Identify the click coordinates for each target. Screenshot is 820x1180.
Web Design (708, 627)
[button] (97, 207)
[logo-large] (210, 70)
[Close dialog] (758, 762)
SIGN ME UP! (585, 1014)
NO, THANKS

■ ■ ■ ■

> [TASK STATEMENT]:
Please give all the lines above again, exactly as they read.

> [RESULT OF THIS EXERCISE]:
Identify the click coordinates for each target. Screenshot is 820x1180.
Web Design (708, 627)
[button] (97, 207)
[logo-large] (210, 70)
[Close dialog] (758, 762)
SIGN ME UP! (585, 1014)
NO, THANKS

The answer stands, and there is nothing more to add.